Date: 2020
Type: Thesis
Inside the island of Manila : mobility and friction in an eighteenth-century hinterland
Florence : European University Institute, 2020, EUI, HEC, PhD Thesis
DIZON, Mark Alexander, Inside the island of Manila : mobility and friction in an eighteenth-century hinterland, Florence : European University Institute, 2020, EUI, HEC, PhD Thesis - https://hdl.handle.net/1814/67356
Retrieved from Cadmus, EUI Research Repository
Mobility and friction characterized the interactions in the hinterland of the island of Manila in the eighteenth century. Although historical actors portrayed the hinterland as a distinct geographical place from the coastal region, the constant movement within and beyond the hinterland showed the interconnectedness of different places on the island. Mobility and friction in the form of mutual visits, violent raids, road openings and disease transmission shaped and were shaped by the unfolding of encounters and relations. Multiple mobilities and encounters in different places provided the necessary backdrop for how various individuals and polities interacted with one another. Instead of seeing mobility as a one-directional movement from coastal Manila to the interior hinterland on the part of Spanish colonizers, the thesis views this movement as one among multiple entangled mobilities that involved indigenous actors.
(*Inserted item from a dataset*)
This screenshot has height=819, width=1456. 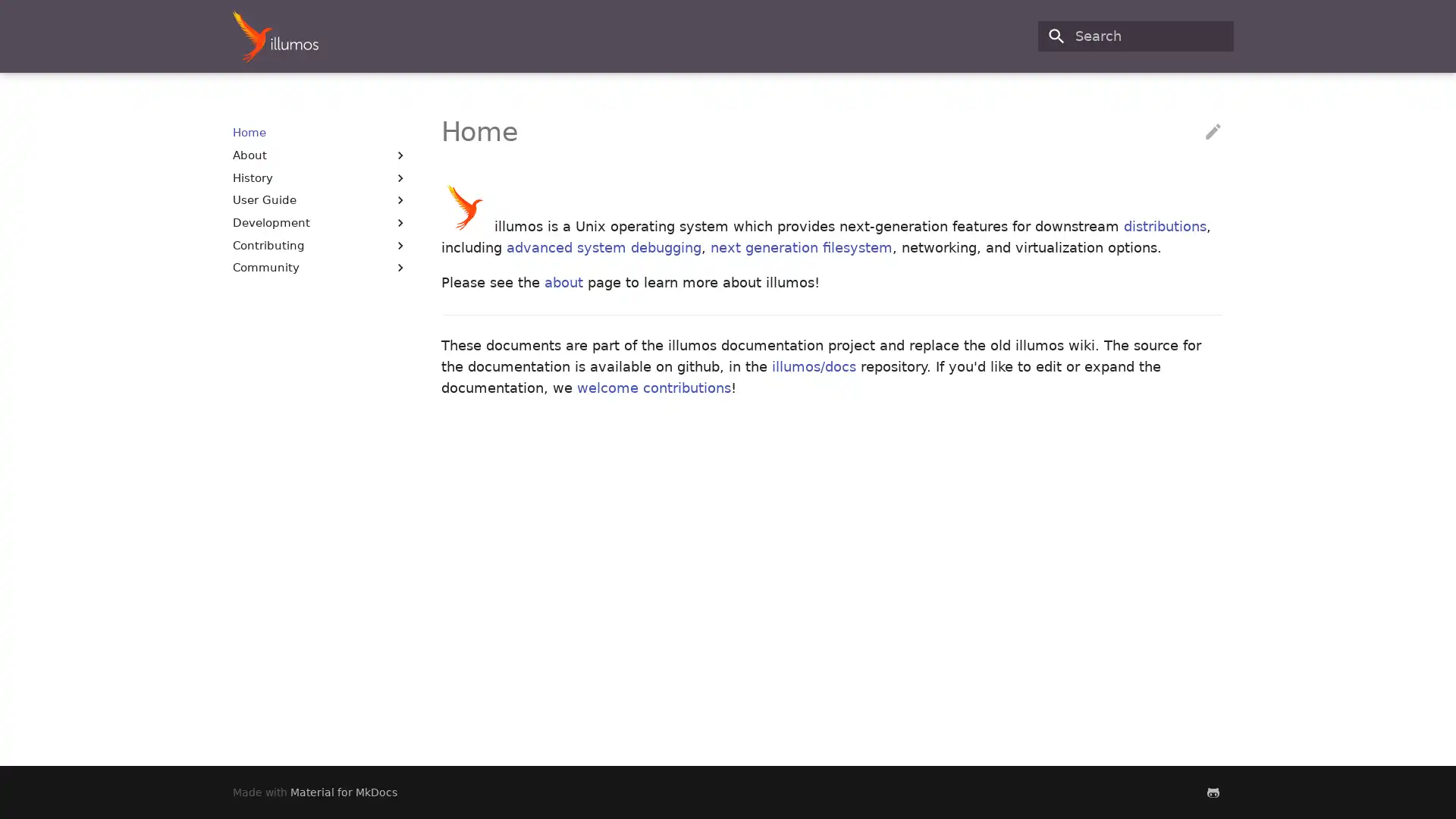 I want to click on Clear, so click(x=1215, y=35).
Spanish missionary penetration of the hinterland had a counterpart in the visits of indigenous chiefs to Manila and other colonial towns. Reciprocity manifested itself in these mutual visits that crossed apparent geographical and cultural divides, and facilitated the conversion of indigenous communities and the formation of alliances. Movements and exchanges did not only show themselves in instances of positive encounters, but also in violent raids and attacks. Opposing sides borrowed and adapted to each other’s cultural practices in warfare. A pillar of mobility and friction was the negotiation over access and the gaining of permission. Ostensibly colonial roads built by Spanish missionaries were actually founded on the willing participation of indigenous communities who granted access and controlled who could pass and who could not. The establishment of mission towns in the hinterland zone between the uplands and the lowlands not only facilitated the transmission of epidemic diseases between the two areas, but also halted mobility between them by potentially aggravating the malaria situation.
Additional information:
Defence date: 5 June 2020 (Online); Examining Board: Professor Jorge Flores (University of Lisbon, Supervisor); Professor Stéphane Van Damme (EUI); Professor María Dolores Elizalde (Spanish National Research Council); Professor David Henley (Leiden University)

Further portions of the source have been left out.